What needs to be done: Output the data below line for line, exactly, up to and including the line where "Viewport: 989px width, 862px height." appears.

Stored data entries
[Start of section]
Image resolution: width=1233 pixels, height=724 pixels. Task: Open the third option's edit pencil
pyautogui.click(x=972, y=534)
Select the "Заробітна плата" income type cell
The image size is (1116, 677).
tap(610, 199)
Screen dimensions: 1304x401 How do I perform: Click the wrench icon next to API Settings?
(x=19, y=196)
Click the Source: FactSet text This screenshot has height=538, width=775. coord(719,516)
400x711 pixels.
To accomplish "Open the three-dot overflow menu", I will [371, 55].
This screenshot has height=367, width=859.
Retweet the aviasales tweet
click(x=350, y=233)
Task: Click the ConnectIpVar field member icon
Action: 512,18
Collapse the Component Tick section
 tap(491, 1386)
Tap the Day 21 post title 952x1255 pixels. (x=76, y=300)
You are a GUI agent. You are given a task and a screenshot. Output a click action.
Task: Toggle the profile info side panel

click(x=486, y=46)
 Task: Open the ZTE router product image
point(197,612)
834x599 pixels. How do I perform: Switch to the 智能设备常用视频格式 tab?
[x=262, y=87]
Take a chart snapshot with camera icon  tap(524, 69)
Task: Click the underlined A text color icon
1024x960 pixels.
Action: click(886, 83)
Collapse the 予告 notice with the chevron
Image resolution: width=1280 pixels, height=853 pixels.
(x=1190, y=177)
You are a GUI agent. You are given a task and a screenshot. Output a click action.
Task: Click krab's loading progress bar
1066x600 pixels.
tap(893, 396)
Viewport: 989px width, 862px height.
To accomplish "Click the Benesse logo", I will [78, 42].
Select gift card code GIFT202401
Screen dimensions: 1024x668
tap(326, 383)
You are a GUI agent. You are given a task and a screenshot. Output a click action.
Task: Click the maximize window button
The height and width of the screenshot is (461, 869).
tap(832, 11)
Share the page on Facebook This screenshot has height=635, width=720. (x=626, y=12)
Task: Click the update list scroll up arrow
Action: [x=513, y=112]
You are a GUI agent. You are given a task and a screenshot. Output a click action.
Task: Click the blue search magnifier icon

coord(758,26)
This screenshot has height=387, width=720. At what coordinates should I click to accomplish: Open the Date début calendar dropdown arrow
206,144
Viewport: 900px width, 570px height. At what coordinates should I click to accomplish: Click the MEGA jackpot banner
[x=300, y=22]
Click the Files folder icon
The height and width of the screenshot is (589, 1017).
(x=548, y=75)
[End of section]
Task result:
Image resolution: width=1233 pixels, height=724 pixels. Task: Open the third option's edit pencil
pyautogui.click(x=972, y=534)
Select the "Заробітна плата" income type cell
The image size is (1116, 677).
tap(610, 199)
Screen dimensions: 1304x401 How do I perform: Click the wrench icon next to API Settings?
(x=19, y=196)
Click the Source: FactSet text This screenshot has height=538, width=775. coord(719,516)
400x711 pixels.
To accomplish "Open the three-dot overflow menu", I will [371, 55].
This screenshot has height=367, width=859.
Retweet the aviasales tweet
click(x=350, y=233)
Task: Click the ConnectIpVar field member icon
Action: 512,18
Collapse the Component Tick section
 tap(491, 1386)
Tap the Day 21 post title 952x1255 pixels. (x=76, y=300)
You are a GUI agent. You are given a task and a screenshot. Output a click action.
Task: Toggle the profile info side panel

click(x=486, y=46)
 Task: Open the ZTE router product image
point(197,612)
834x599 pixels. How do I perform: Switch to the 智能设备常用视频格式 tab?
[x=262, y=87]
Take a chart snapshot with camera icon  tap(524, 69)
Task: Click the underlined A text color icon
1024x960 pixels.
Action: click(886, 83)
Collapse the 予告 notice with the chevron
Image resolution: width=1280 pixels, height=853 pixels.
(x=1190, y=177)
You are a GUI agent. You are given a task and a screenshot. Output a click action.
Task: Click krab's loading progress bar
1066x600 pixels.
tap(893, 396)
Viewport: 989px width, 862px height.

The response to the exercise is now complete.